Montmartre, Moulin Rouge and Sacré Coeur

A special treat for us was a walk around Montmartre. Here we took pictures in front of the famous Moulin Rouge, saw with our own eyes the pink house, Picasso’s studio, and the Wall of Love, as well as looked from all sides at the beautiful Sacré-Coeur Basilica (which, by the way, also offers an incredible view of Paris).

Montmartre
Moulin Rouge
Sacré-Cœur Basilica

Places in Paris that not everyone knows about

Now I’m going to talk about some very cool spots on the Paris map that aren’t as famous as the previous ones but are worth just as much attention.  

St. Chapelle

Sainte-Chapelle is a Catholic cathedral that sits on the Isle of Cité in Paris, directly opposite the Cathedral of Our Lady of Paris. In French, Sainte-Chapelle means “Holy Chapel.”

According to many, in its beauty, it even surpasses the latter; just by coincidence, it remained in its shadow. What is interesting is that St. Chapelle was also built in the 13th century, but it was erected in only 6 years, while the construction of Notre Dame took about 2 centuries. 

We were lucky enough to visit this chapel, and it was beautiful. Everything starts with the mesmerizing facade of the building, but when you find yourself inside, you are illuminated with light and such incredible beauty that the impression is just off the scale. In short, I recommend a visit. 

The facade of St. Chapelle
Sainte-Chapelle inside
Saint Chapelle in Paris

Shakespeare and Company Bookstore

Shakespeare and Company (rue de la Bucherie, 37) is one of the most famous bookstores in the whole world! It has occupied a small house opposite Notre Dame since 1964. All books here are exclusively in English. We did not fail to stop by and stayed there for at least an hour and a half, enjoying the aesthetics and spirit of the place immensely!

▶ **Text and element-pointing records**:
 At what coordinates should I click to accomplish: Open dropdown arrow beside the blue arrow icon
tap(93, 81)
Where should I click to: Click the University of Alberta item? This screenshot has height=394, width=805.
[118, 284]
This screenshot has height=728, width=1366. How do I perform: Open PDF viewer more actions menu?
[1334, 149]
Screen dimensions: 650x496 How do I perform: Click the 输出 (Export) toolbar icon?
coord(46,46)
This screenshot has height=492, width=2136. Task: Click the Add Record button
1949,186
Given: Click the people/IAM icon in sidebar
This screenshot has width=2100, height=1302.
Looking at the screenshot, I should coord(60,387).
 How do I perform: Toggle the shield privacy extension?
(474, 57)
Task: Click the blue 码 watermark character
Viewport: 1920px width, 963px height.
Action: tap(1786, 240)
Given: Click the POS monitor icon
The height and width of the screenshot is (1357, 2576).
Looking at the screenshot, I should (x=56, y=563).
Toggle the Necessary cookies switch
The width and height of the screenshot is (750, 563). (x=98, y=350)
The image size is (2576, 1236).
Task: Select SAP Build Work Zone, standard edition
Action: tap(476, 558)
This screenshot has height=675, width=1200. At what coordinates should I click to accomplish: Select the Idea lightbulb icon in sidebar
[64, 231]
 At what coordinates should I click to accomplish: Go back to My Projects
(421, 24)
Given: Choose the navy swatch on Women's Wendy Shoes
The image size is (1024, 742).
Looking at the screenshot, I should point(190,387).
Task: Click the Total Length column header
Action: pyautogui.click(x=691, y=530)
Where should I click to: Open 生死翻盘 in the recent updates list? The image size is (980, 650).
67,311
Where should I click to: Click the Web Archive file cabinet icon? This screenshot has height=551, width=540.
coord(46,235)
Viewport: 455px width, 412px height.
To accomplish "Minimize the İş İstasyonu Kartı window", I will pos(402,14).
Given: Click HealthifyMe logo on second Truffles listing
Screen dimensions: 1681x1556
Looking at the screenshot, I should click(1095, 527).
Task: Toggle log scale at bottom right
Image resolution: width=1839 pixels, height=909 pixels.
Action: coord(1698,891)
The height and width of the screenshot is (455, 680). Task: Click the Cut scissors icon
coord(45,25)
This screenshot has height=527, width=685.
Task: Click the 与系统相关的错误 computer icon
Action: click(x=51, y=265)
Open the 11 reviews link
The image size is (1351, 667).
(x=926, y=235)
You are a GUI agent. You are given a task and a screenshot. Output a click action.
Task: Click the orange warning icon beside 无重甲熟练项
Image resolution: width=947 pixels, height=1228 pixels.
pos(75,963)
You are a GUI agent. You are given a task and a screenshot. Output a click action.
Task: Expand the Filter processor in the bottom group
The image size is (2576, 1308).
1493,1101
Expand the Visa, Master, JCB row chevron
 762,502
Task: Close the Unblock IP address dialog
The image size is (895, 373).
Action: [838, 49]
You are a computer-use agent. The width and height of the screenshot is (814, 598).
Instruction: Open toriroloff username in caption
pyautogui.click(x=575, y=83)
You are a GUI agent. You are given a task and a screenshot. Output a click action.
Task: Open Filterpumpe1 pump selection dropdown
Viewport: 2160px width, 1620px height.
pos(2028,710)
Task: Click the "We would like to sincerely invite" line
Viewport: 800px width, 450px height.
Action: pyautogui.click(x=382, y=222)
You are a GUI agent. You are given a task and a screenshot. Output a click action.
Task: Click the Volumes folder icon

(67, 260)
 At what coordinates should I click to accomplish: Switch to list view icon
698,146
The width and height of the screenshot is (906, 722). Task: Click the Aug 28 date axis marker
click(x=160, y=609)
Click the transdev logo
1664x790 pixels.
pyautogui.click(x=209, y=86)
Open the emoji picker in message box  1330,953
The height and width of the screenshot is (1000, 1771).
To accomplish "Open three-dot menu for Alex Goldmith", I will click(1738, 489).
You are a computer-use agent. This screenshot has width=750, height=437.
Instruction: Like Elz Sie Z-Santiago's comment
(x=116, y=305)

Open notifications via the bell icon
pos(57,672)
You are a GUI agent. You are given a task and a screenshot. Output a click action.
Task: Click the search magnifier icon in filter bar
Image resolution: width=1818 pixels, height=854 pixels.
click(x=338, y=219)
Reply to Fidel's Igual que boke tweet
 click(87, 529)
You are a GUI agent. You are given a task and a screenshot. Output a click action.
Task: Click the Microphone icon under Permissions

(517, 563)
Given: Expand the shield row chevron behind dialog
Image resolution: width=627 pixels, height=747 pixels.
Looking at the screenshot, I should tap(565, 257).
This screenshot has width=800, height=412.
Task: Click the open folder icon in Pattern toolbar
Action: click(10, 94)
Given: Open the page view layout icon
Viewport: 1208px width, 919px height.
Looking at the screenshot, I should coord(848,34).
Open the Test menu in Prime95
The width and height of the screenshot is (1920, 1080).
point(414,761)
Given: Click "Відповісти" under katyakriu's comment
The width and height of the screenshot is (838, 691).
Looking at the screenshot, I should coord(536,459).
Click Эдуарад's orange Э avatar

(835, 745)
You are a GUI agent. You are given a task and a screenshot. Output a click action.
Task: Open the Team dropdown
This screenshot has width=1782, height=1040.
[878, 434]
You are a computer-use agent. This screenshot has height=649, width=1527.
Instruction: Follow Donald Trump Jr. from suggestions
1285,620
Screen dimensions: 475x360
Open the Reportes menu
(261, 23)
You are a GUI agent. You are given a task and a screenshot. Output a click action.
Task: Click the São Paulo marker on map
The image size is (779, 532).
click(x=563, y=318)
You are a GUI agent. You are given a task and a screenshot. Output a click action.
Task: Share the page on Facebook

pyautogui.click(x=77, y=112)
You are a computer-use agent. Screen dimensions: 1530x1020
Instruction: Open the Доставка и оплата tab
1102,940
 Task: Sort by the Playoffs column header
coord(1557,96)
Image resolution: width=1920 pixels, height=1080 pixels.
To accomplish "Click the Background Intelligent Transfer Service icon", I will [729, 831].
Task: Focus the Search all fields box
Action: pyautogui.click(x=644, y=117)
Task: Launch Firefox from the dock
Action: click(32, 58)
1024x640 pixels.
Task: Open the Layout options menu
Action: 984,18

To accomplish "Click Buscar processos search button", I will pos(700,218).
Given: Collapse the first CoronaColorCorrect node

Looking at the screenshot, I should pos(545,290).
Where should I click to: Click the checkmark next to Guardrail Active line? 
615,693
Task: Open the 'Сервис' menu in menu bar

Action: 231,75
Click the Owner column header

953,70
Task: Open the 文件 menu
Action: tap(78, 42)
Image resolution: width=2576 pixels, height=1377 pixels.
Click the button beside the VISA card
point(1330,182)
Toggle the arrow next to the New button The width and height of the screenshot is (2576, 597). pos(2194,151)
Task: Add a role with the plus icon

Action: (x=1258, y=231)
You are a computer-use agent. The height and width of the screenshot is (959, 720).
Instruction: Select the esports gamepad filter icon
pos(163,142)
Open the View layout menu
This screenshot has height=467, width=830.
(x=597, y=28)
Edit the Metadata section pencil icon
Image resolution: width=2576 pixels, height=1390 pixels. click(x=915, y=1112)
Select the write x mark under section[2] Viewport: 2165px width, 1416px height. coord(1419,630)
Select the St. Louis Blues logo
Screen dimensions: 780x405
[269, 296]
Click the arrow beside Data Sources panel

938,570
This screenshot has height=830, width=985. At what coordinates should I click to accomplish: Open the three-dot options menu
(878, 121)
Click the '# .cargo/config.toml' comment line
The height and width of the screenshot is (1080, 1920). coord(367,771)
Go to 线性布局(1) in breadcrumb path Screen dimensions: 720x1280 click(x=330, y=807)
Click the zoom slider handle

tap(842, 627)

▶ **Exercise instructions**:
a) In the rows, swap "pencil" for "edit" from the line that contains "Edit the Metadata section pencil icon" through the end of the rows, inclusive, and give those lines again with nothing else changed.
b) Carry on the travel text about Paris from where it stops.

▶ **Solved tasks**:
a)
Edit the Metadata section edit icon
Image resolution: width=2576 pixels, height=1390 pixels. click(x=915, y=1112)
Select the write x mark under section[2] Viewport: 2165px width, 1416px height. coord(1419,630)
Select the St. Louis Blues logo
Screen dimensions: 780x405
[269, 296]
Click the arrow beside Data Sources panel

938,570
This screenshot has height=830, width=985. At what coordinates should I click to accomplish: Open the three-dot options menu
(878, 121)
Click the '# .cargo/config.toml' comment line
The height and width of the screenshot is (1080, 1920). coord(367,771)
Go to 线性布局(1) in breadcrumb path Screen dimensions: 720x1280 click(x=330, y=807)
Click the zoom slider handle

tap(842, 627)

b)
Interestingly, Sylvia Beach, who ran the place, first discovered James Joyce’s talent to the world and helped him publish Ulysses. In general, this bookstore was a regular gathering place for creative people whose legacy we now enjoy and benefit from. 

Of course, it is impossible to leave this building without books, and I barely stopped to buy three paper editions. By the way, those who wish can go up to the second floor, grab a book from the shelf, and read it surrounded by authentic bookshelves. In short, I recommend this place wholeheartedly. 

Shakespeare and Company shop

Orangerie

To teleport from Paris to Giverny for a couple of hours and see Monet’s “Water Lilies,” we stopped by the Musee de l’Orangerie. The museum is located on the banks of the Seine, right in Tuileries Garden, one of the first examples of a French regular park from the 16th century. 

To be honest, I liked this museum in some ways even more than the Louvre: in addition to the impressive oval hall with Monet’s paintings, here you can enjoy whole halls with works by Modigliani, Chaïm Soutine, Pierre-Auguste Renoir, etc. You can also stay here for a long time, and on your way back, you can buy some souvenirs in a special shop.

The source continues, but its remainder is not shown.